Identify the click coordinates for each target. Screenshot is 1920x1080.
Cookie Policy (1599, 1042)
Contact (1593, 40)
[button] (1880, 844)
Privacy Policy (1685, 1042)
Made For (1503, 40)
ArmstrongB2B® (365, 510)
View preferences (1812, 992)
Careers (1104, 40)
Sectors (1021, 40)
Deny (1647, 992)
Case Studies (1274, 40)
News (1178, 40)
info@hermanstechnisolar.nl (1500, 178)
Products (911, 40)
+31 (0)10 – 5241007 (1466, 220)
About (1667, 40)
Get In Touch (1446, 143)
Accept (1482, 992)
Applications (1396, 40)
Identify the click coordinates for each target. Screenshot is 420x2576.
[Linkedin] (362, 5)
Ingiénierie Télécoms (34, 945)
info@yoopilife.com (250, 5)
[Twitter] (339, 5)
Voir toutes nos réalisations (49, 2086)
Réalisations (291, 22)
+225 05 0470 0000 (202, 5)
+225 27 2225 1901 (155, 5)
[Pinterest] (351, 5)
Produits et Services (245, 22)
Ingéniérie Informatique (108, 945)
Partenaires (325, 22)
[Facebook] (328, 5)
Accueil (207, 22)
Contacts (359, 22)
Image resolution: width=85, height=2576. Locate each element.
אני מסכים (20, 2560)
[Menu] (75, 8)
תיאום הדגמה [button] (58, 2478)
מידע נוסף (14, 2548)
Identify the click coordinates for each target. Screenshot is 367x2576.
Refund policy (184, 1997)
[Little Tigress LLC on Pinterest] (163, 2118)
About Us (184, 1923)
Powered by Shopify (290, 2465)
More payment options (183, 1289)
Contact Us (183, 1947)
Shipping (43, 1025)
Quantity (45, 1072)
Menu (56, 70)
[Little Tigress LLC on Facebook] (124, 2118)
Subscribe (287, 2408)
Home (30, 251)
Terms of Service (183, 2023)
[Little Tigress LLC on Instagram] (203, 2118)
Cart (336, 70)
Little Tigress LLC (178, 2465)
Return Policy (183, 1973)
-------
(Exercise instructions)
Identify the lines of the data that contain the word "Little". Copy each of them.

(Solution below)
[Little Tigress LLC on Pinterest] (163, 2118)
[Little Tigress LLC on Facebook] (124, 2118)
[Little Tigress LLC on Instagram] (203, 2118)
Little Tigress LLC (178, 2465)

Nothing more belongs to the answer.